▶ **SET TASK**: Copy word for word everything from the first of the rows below down to and including the line containing "tap(272, 221)".

---

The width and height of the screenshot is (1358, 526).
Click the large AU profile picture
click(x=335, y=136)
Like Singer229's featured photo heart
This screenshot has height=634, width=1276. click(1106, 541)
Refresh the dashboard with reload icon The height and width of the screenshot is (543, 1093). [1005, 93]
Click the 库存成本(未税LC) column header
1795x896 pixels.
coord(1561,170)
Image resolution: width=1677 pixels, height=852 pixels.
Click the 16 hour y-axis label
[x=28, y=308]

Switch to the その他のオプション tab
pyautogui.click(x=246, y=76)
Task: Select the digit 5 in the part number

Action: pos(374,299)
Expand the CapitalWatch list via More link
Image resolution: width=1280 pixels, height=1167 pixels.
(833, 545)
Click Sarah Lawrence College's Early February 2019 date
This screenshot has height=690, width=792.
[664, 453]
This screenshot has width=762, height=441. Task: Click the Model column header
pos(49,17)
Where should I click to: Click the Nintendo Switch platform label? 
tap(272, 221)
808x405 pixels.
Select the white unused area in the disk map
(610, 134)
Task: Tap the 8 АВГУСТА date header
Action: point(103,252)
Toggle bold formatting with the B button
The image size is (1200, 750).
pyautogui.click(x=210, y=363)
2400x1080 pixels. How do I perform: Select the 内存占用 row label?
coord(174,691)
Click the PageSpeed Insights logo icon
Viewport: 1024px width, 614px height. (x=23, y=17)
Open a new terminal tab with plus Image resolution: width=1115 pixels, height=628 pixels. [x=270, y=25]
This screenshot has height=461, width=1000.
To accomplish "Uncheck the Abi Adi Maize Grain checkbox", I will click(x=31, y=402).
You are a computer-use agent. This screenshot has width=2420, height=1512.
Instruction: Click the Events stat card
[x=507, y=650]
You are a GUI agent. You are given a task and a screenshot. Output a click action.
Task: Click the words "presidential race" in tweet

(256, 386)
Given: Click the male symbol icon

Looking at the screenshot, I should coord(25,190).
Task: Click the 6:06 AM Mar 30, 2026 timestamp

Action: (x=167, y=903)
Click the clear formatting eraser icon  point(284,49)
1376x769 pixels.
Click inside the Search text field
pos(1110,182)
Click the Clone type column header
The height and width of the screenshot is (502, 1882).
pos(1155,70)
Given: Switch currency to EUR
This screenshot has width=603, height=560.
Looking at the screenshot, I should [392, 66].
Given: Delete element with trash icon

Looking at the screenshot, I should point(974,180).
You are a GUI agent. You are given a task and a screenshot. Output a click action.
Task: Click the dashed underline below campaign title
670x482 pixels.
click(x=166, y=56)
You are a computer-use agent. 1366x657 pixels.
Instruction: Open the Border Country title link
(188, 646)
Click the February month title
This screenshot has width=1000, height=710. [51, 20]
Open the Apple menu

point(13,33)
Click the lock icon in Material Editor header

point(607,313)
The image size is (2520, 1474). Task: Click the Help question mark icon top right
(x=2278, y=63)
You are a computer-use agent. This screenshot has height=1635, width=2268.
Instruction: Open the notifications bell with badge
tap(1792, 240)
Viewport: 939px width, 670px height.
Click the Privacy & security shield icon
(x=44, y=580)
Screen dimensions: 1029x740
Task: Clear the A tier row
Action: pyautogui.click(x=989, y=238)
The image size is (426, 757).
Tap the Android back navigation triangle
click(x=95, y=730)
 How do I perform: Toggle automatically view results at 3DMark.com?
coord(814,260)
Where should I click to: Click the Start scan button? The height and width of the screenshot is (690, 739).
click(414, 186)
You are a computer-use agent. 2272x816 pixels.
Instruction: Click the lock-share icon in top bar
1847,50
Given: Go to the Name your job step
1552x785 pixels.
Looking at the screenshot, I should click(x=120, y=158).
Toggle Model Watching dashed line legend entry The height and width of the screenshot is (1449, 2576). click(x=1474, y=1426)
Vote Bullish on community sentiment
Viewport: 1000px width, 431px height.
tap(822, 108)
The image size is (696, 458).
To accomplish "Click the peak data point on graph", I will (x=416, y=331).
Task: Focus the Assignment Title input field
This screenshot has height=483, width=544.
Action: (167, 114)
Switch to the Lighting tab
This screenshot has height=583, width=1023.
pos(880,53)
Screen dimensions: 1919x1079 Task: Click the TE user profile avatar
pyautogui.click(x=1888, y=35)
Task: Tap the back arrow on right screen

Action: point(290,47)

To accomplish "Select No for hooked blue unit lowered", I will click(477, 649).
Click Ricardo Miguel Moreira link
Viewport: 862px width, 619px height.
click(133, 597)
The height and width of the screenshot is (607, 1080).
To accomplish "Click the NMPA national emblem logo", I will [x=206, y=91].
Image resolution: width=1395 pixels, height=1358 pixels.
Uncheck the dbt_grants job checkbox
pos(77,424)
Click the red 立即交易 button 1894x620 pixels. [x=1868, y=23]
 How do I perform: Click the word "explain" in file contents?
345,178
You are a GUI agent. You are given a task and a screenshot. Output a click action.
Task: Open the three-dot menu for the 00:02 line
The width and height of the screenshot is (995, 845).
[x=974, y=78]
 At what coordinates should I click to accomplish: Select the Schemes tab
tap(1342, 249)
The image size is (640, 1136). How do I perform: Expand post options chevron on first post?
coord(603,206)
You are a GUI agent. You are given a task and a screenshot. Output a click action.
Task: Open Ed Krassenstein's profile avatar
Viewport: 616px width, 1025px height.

---

▶ **FULL SOLUTION**:
The width and height of the screenshot is (1358, 526).
Click the large AU profile picture
click(x=335, y=136)
Like Singer229's featured photo heart
This screenshot has height=634, width=1276. click(1106, 541)
Refresh the dashboard with reload icon The height and width of the screenshot is (543, 1093). [1005, 93]
Click the 库存成本(未税LC) column header
1795x896 pixels.
coord(1561,170)
Image resolution: width=1677 pixels, height=852 pixels.
Click the 16 hour y-axis label
[x=28, y=308]

Switch to the その他のオプション tab
pyautogui.click(x=246, y=76)
Task: Select the digit 5 in the part number

Action: pos(374,299)
Expand the CapitalWatch list via More link
Image resolution: width=1280 pixels, height=1167 pixels.
(833, 545)
Click Sarah Lawrence College's Early February 2019 date
This screenshot has height=690, width=792.
[664, 453]
This screenshot has width=762, height=441. Task: Click the Model column header
pos(49,17)
Where should I click to: Click the Nintendo Switch platform label? 
tap(272, 221)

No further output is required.